“I never figured it out. Stock doesn’t always depend upon dividends altogether. I paid 750 for my Missouri Pacific—4,000 shares at that figure. You pay more for rubies than for diamonds and more for diamonds than for glass.”

Then the examination turned to the days just after the consolidation, and the witness was asked if there was any corporate action of the new company before the stock was turned over to him.

“All I know,” he said, “is that the stock of the new company was delivered.”

“Was the new company bound to carry out the Kansas Pacific obligations of this sort?”

“Well, I suppose it assumed the Kansas Pacific obligations.”

“Why were you not paid in Kansas Pacific consols instead of stock?”

“I suppose they preferred stock to bonds. I was clever to them and took stock.”

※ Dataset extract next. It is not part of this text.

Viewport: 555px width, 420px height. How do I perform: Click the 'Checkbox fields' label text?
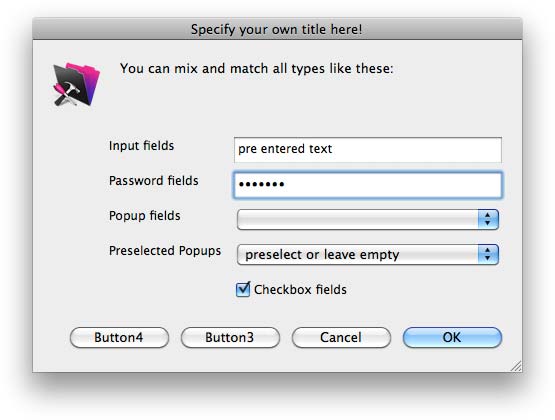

Another turn carried questions and answers to other differences in the accounts, but the commission got little light. “It’s safe to say the lawyers got the difference,” chuckled Mr. Gould, at the end of the set of questions. He had made large cash advances, at different times, to the Kansas Pacific to meet the floating debt, and very likely these would have to be counted in to explain matters in all cases. There was one point upon which the witness strongly insisted, and that was that all through the negotiations and transactions no class of people nor any particular holders of securities experienced any discrimination in their favor, as compared with the treatment given everybody else.

After the consolidation Mr. Gould said he had few transactions in Union Pacific branch lines. He had an interest in the Denver & South Park, however, a minority interest at first, but subsequently he bought the whole road from Governor Evans. “I’m showing you my whole hand,” he said, cheerfully, at the end of the catalogue of the branches. Of the Union Pacific’s legal expenses he knew of none which were not perfectly legal.

“Who were the road’s counsel in Washington?”